What is asked: Starting at the first of the records and ending after the line that contains "322, 734, 326)", write those lines again with "webpages" changed to "web pages" and nothing else altered.

Data for processing:
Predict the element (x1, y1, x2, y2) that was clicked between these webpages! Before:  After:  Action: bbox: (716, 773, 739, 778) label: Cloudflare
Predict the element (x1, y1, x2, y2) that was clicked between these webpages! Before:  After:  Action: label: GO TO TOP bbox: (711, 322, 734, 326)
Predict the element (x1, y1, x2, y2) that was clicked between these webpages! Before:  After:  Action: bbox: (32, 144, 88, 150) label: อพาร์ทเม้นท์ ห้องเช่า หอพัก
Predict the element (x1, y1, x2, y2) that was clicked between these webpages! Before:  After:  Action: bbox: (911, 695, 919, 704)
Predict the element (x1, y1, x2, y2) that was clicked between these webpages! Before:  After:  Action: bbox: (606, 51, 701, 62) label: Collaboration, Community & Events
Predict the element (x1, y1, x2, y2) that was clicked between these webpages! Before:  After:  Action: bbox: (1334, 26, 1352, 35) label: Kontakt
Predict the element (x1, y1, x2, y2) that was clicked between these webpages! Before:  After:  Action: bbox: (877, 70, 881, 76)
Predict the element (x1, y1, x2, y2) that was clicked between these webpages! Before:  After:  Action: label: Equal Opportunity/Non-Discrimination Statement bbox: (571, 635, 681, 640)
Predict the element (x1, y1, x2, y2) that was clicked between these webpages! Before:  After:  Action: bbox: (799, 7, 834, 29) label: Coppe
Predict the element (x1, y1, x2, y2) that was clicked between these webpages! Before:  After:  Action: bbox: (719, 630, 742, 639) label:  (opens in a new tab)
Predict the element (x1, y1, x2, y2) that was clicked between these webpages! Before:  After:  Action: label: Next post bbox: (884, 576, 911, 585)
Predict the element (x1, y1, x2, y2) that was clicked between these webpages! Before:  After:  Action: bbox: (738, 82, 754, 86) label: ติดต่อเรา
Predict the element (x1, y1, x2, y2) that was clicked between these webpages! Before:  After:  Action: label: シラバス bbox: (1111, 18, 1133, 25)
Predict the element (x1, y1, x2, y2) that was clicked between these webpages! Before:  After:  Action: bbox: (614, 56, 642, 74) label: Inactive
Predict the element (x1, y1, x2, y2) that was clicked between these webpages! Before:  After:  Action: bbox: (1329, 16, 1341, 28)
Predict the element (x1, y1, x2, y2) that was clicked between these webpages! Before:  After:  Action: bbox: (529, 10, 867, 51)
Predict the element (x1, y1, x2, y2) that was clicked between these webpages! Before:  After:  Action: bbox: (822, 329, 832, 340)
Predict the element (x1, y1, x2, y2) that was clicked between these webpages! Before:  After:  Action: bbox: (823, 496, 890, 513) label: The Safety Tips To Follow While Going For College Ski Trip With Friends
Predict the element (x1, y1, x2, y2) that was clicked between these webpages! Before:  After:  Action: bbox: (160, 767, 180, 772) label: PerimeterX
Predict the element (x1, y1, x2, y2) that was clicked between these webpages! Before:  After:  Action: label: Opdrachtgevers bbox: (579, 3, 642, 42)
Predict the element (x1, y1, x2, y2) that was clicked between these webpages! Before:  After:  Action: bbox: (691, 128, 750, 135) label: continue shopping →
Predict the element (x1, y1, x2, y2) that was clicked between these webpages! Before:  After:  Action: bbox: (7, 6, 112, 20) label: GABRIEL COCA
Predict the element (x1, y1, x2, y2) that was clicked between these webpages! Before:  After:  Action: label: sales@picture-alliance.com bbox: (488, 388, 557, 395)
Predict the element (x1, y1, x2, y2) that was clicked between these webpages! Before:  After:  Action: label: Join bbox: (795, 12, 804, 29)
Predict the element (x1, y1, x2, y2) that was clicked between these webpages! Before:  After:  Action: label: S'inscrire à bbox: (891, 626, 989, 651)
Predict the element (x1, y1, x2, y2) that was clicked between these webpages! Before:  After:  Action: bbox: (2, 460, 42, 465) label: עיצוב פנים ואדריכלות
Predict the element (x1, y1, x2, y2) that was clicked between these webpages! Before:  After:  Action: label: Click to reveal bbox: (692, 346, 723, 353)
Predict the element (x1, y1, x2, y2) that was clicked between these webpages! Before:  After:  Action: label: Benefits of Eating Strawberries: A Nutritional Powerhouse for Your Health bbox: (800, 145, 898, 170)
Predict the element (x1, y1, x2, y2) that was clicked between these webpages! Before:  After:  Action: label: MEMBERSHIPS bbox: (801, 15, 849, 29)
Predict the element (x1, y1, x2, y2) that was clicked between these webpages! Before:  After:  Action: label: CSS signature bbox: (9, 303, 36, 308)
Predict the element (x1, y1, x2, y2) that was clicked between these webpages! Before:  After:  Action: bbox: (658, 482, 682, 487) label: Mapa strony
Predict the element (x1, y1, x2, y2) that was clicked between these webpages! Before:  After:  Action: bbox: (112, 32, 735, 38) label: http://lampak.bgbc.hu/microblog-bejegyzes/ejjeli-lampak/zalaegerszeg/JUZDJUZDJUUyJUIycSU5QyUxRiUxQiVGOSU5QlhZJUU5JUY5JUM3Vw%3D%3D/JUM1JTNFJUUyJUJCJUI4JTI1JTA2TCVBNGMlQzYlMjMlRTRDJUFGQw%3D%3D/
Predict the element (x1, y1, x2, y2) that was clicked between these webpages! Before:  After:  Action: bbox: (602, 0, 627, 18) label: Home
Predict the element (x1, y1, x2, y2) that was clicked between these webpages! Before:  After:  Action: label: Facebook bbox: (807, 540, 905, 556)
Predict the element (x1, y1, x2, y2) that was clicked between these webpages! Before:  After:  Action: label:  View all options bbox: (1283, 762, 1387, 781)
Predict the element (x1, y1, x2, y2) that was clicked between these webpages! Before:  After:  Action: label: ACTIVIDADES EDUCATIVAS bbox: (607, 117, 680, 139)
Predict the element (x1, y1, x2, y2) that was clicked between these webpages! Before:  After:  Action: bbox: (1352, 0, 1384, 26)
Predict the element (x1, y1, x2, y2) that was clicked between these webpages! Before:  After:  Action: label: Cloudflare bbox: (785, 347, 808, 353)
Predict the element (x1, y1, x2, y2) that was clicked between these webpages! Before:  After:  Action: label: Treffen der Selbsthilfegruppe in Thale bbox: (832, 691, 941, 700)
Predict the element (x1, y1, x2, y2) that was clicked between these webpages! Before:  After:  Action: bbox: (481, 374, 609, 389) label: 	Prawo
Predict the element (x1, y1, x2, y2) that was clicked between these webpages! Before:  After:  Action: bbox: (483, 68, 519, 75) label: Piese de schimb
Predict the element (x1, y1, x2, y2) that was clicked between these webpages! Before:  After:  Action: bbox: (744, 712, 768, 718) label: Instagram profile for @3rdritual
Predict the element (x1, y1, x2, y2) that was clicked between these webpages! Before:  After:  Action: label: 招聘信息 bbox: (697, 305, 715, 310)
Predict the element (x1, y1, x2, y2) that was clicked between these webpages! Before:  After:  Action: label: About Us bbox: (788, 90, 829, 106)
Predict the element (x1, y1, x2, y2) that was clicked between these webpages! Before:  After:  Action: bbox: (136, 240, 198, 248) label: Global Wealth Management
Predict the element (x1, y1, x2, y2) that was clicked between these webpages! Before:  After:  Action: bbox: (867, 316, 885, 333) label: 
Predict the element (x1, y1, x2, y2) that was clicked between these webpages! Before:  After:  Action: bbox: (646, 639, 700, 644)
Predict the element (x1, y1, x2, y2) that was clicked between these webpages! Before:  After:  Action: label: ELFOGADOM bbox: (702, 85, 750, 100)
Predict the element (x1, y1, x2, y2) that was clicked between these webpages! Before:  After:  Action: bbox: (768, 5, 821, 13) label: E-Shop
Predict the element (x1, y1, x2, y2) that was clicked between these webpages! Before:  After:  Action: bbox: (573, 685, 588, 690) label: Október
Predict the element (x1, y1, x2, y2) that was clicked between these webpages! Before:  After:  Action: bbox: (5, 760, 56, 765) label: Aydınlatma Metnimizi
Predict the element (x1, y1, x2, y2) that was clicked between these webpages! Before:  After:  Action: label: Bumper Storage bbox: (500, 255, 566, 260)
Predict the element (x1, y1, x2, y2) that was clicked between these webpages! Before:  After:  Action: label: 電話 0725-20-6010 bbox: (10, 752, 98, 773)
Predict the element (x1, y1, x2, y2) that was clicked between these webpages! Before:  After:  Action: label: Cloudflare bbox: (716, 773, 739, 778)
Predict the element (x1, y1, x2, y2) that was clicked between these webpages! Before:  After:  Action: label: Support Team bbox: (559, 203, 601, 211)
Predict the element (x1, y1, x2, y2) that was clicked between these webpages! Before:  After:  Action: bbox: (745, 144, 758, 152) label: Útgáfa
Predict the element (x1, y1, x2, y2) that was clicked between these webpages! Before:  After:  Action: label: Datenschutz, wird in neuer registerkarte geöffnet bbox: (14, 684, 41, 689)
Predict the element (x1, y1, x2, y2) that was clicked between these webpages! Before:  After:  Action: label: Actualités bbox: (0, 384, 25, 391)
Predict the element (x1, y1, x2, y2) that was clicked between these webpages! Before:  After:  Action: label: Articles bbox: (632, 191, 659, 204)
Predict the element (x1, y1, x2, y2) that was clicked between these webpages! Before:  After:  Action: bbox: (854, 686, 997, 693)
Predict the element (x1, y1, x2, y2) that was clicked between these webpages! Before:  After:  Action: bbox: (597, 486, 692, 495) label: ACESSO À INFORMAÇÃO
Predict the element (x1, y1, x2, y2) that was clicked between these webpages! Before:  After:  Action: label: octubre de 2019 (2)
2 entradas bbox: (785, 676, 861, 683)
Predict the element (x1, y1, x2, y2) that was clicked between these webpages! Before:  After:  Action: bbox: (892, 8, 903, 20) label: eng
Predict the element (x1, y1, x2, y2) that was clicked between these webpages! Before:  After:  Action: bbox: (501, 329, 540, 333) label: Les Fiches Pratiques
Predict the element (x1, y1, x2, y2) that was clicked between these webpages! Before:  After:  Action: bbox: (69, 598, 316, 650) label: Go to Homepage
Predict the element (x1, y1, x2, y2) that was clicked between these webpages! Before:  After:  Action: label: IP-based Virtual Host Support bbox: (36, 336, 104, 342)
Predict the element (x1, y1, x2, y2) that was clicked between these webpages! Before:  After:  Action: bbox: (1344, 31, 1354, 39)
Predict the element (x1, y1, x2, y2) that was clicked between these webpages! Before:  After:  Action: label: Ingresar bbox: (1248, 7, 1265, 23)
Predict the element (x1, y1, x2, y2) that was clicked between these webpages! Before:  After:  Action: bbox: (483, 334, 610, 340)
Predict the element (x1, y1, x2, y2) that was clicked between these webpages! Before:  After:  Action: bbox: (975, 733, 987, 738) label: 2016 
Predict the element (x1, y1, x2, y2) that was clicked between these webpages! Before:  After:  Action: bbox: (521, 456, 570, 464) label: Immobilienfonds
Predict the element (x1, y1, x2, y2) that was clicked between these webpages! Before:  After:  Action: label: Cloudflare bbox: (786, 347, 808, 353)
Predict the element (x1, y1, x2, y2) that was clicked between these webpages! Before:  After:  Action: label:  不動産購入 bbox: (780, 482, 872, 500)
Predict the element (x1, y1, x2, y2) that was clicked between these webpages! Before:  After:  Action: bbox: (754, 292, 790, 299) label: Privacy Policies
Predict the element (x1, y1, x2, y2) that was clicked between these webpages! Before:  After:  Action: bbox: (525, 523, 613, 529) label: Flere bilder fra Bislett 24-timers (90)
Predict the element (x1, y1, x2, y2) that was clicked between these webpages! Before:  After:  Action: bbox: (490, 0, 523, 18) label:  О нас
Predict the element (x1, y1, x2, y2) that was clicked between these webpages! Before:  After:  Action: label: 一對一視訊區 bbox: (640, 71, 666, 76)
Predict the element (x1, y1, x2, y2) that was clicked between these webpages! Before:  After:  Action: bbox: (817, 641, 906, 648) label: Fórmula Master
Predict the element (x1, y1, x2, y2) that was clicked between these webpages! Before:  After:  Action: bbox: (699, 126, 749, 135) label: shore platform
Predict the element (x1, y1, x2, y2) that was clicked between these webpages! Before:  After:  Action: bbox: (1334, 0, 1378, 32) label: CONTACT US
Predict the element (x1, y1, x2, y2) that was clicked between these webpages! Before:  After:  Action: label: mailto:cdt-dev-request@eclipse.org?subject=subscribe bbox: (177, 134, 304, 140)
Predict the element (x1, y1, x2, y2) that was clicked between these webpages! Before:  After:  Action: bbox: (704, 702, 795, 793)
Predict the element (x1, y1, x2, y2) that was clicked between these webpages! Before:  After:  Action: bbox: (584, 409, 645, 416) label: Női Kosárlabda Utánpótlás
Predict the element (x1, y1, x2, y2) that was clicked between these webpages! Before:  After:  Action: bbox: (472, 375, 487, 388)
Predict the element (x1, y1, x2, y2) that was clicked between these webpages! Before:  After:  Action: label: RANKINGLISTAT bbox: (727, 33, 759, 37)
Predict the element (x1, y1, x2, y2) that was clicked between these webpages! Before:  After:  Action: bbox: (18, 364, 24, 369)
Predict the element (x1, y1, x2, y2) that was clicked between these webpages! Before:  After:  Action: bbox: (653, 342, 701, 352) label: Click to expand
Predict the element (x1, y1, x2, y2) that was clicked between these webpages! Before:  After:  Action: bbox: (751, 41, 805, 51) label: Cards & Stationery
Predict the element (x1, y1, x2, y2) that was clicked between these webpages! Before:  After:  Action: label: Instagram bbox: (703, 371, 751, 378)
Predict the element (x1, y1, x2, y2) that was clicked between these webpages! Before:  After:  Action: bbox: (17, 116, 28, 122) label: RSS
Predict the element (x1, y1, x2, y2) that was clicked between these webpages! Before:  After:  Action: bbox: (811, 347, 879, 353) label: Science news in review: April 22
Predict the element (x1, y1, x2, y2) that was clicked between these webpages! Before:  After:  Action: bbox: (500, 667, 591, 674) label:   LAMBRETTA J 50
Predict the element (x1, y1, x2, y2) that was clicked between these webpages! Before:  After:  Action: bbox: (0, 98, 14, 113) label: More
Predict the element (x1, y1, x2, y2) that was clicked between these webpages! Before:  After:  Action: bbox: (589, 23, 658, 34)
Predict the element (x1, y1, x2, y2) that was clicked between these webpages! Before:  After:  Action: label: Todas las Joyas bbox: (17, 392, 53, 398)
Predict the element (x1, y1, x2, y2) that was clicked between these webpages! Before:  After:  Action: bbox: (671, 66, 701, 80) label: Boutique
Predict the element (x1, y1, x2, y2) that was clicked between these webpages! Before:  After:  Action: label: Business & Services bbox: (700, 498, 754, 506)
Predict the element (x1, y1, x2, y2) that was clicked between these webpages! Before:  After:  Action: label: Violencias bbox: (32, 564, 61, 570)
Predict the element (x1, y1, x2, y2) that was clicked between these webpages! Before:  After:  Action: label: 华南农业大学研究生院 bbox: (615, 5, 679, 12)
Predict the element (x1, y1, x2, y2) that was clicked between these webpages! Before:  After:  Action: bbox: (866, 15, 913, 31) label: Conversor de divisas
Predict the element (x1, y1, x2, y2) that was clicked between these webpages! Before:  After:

Finished task:
Predict the element (x1, y1, x2, y2) that was clicked between these web pages! Before:  After:  Action: bbox: (716, 773, 739, 778) label: Cloudflare
Predict the element (x1, y1, x2, y2) that was clicked between these web pages! Before:  After:  Action: label: GO TO TOP bbox: (711, 322, 734, 326)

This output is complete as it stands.